Input records ::
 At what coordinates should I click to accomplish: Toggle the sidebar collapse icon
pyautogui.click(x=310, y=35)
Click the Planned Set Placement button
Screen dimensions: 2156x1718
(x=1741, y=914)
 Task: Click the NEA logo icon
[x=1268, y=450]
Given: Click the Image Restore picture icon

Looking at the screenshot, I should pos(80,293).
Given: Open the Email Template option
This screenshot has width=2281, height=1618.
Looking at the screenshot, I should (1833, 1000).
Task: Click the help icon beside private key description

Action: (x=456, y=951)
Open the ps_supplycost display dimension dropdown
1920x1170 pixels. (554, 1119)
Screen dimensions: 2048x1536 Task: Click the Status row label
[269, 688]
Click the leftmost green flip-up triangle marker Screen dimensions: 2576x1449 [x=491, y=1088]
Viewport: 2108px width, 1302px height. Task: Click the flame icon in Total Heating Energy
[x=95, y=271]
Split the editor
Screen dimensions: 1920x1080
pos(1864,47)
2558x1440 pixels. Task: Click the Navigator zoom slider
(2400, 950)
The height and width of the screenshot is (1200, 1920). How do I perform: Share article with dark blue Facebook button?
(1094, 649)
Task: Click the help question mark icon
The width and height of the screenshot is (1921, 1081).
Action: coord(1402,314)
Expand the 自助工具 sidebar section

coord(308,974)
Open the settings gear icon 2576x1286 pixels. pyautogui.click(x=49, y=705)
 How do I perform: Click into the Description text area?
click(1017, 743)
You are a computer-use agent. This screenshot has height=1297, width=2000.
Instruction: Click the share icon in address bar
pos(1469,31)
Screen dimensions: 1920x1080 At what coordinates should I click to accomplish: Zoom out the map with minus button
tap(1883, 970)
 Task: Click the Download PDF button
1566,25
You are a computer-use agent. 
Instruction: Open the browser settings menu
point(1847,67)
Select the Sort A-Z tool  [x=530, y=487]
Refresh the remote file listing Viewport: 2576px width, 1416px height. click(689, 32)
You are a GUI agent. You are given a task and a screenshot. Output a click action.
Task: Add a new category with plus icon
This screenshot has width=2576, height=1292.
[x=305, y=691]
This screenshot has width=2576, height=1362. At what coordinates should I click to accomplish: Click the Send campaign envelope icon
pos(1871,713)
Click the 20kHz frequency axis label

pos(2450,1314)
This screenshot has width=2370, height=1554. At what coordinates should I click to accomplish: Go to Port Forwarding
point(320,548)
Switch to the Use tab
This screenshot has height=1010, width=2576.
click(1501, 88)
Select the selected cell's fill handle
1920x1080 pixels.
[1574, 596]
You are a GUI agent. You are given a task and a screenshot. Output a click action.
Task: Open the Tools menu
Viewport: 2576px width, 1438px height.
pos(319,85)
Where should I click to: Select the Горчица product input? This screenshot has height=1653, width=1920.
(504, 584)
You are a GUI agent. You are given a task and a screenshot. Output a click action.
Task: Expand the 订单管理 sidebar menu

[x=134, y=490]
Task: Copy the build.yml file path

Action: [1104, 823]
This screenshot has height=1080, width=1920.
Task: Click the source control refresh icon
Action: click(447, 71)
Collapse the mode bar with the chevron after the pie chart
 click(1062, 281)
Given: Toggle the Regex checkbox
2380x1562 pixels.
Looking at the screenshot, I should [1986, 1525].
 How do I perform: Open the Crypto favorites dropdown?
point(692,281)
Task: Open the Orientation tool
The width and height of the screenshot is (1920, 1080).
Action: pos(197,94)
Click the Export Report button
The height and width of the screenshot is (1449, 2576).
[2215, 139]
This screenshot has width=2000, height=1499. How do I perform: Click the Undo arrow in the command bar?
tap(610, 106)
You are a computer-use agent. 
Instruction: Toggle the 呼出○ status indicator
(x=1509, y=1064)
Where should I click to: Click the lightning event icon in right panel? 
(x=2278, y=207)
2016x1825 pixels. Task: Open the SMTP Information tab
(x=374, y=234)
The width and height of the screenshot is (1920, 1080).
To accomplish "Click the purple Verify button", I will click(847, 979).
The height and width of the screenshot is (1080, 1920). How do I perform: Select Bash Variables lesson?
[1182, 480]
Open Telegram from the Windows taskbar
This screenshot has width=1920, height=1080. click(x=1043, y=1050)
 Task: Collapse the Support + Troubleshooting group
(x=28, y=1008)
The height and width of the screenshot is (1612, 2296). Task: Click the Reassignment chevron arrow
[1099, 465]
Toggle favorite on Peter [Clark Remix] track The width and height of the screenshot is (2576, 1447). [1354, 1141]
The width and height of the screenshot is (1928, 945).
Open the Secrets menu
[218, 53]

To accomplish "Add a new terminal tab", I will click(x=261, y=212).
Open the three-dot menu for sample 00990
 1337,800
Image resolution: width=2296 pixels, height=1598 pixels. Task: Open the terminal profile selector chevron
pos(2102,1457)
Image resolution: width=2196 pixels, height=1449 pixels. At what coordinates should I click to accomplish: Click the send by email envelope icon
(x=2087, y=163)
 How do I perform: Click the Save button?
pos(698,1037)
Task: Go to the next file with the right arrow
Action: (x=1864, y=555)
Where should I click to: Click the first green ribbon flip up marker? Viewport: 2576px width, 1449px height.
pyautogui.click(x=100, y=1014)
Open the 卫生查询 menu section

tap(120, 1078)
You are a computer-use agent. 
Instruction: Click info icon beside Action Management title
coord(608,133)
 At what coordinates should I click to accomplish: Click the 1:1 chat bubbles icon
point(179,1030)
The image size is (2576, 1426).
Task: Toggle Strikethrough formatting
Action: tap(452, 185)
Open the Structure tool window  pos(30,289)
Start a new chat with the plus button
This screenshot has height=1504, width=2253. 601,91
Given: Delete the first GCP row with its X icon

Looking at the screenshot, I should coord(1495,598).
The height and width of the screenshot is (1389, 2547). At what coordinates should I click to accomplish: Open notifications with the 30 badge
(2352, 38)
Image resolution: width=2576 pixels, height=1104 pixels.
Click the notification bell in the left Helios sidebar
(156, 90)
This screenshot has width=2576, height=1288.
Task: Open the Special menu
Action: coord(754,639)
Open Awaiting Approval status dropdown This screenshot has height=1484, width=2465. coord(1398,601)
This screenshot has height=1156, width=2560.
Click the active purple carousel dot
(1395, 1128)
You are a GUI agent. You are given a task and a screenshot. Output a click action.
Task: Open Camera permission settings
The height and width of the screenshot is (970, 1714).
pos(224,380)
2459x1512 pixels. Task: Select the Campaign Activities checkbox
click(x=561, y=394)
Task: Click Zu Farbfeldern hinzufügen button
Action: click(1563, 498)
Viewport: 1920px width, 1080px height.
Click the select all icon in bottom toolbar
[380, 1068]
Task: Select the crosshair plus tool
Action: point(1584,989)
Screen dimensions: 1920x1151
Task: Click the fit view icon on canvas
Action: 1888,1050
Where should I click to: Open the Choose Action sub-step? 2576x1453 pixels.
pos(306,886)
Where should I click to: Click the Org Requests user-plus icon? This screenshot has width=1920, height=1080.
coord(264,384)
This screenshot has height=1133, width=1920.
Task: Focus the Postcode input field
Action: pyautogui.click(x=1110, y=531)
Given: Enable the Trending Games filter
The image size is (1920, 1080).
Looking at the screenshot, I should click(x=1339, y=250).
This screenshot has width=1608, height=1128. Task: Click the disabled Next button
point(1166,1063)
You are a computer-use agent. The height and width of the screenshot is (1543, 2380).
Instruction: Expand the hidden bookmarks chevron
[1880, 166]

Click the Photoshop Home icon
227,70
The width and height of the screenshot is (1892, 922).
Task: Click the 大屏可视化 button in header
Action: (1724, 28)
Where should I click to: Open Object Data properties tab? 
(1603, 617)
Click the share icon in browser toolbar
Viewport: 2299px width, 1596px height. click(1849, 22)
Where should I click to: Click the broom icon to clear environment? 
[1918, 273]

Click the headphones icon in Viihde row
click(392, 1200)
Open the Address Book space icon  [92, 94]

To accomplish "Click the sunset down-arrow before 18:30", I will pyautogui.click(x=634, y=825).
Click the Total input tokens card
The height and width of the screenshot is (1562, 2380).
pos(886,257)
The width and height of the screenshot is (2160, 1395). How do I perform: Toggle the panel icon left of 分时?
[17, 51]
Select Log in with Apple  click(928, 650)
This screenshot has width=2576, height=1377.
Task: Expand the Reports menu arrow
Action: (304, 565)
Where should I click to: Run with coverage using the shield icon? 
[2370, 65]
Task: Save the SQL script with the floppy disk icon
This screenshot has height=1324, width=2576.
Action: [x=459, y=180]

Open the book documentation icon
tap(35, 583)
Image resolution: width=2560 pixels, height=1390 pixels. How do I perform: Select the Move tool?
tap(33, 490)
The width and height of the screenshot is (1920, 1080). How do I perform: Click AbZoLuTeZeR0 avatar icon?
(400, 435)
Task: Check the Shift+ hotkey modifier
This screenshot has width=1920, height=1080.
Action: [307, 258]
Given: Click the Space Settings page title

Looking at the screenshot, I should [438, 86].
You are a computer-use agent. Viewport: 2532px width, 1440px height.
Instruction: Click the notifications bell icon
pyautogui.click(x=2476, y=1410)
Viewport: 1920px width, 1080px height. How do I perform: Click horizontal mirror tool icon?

What the exercise asks ::
Starting at the line that contains "Task: Check the Shift+ hotkey modifier", retype each remaining line of the records exactly; that line and the last line are both included.

Output for this task ::
Task: Check the Shift+ hotkey modifier
This screenshot has width=1920, height=1080.
Action: [307, 258]
Given: Click the Space Settings page title

Looking at the screenshot, I should [438, 86].
You are a computer-use agent. Viewport: 2532px width, 1440px height.
Instruction: Click the notifications bell icon
pyautogui.click(x=2476, y=1410)
Viewport: 1920px width, 1080px height. How do I perform: Click horizontal mirror tool icon?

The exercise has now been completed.